- _Work order 1_: List every question that the post about Twitter and United Airlines asks in its final paragraph.
- _Work order 2_: Continue the post about Twitter and United Airlines from where it ends.

- _Text passage_:
* * * * * * * * *

Tuesday, April 11, 2017

Twitter Allegedly Deleting Negative Tweets Criticizing United Airlines

Mix (Hacker News):

Numerous users are reporting their negative tweets criticizing United Airlines’ abusive behavior have been vanishing into of thin air – and nobody seems to know why.

[…]

While Twitter has previously hidden tweets containing offensive messages from showing up in other people’s timelines as part of its efforts to curb abuse on its platform, deleting tweets against users’ wills goes firmly against the company’s rules.

This sort of moderation is more commonly known as ‘ghost-deleting.’ The term is a little misleading since such tweets are technically not deleted, but merely prevented from appearing in users’ feeds. This measure, however, is usually reserved strictly for offensive tweets – and this is hardly the case here.

There have been many stories about Twitter doing things like this, but it’s hard for those of us outside the company to know what’s really going on. We can’t see Twitter’s databases, only guess as what they might contain by viewing them through different accounts and clients and by watching those views change over time.

Some reported incidents may be misunderstandings or attention-seeking, but there seems to be enough smoke that there’s some sort of fire. Is Twitter censoring for business or political reasons? Are people or bots falsely reporting the tweets as abusive? Are there bugs in Twitter’s anti-harassment algorithms? What kind of evidence could one gather to even investigate this? At the most basic level, if one of my tweets really were censored, I don’t there’s a way I could prove that to you.

* * * * * * * * *

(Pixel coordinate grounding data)
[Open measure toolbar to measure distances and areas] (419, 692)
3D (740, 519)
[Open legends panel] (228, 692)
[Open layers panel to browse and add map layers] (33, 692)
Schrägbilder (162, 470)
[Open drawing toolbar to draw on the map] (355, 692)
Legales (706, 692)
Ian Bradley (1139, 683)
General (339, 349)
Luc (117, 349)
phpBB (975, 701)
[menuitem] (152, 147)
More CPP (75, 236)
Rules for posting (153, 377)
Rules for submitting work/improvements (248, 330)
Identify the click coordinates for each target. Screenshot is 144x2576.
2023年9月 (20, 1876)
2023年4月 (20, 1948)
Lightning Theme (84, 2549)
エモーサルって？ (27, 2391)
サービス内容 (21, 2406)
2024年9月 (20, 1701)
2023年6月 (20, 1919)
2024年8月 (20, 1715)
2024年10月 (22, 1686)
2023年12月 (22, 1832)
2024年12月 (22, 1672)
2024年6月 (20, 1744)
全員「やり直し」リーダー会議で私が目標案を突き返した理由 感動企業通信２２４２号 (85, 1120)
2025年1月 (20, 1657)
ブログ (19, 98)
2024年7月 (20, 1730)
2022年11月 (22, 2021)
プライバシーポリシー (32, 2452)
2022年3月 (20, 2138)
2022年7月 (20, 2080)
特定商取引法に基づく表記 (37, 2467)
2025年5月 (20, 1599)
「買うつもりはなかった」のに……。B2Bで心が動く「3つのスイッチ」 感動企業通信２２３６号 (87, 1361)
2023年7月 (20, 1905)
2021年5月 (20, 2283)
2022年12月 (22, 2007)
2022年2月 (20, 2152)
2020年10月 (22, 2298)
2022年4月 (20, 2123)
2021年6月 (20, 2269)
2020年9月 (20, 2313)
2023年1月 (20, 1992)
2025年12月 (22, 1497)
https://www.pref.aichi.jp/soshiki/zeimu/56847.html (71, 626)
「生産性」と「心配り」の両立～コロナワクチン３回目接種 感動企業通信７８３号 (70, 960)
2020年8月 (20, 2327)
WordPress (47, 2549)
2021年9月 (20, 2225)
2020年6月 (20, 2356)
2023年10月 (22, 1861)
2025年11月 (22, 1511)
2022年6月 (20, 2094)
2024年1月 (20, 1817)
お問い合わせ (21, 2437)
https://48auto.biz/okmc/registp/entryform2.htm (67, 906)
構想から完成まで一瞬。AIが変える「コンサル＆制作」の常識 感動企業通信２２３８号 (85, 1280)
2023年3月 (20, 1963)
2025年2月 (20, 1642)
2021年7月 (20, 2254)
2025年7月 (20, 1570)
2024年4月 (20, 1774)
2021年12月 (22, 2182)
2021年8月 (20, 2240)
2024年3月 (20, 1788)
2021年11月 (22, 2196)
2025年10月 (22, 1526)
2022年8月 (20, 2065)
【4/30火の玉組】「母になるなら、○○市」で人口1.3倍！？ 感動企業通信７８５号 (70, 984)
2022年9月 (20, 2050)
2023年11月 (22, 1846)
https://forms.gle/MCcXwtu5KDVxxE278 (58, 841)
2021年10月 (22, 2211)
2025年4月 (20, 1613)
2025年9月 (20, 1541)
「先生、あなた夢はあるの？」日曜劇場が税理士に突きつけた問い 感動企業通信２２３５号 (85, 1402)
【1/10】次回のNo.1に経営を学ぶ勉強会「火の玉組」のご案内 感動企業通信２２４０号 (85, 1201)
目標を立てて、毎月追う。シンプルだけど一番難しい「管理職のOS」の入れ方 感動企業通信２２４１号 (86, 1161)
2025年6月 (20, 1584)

* * * * * * * * *

- _Response 1_:
- Is Twitter censoring for business or political reasons?
- Are people or bots falsely reporting the tweets as abusive?
- Are there bugs in Twitter's anti-harassment algorithms?
- What kind of evidence could one gather to even investigate this?

- _Response 2_:
It’s all complicated by the fact that the alleged manipulations are more subtle than outright deletions. First, there’s the ghosting and shadow-banning. I have also seen certain hashtags that were trending excluded from auto-completion, which I guess is a way of stopping them from trending without actually manipulating the trending list. It has been alleged that Twitter does that, too, though. When the United story was blowing up, it sure seemed like #United and #UnitedAirlines were popular, but they didn’t show up in the Trends list for me, while the seemingly less popular #NewUnitedAirlinesMottos did. But who’s to say which one was actually more popular or whether some algorithm thought one was more tailored to my interests?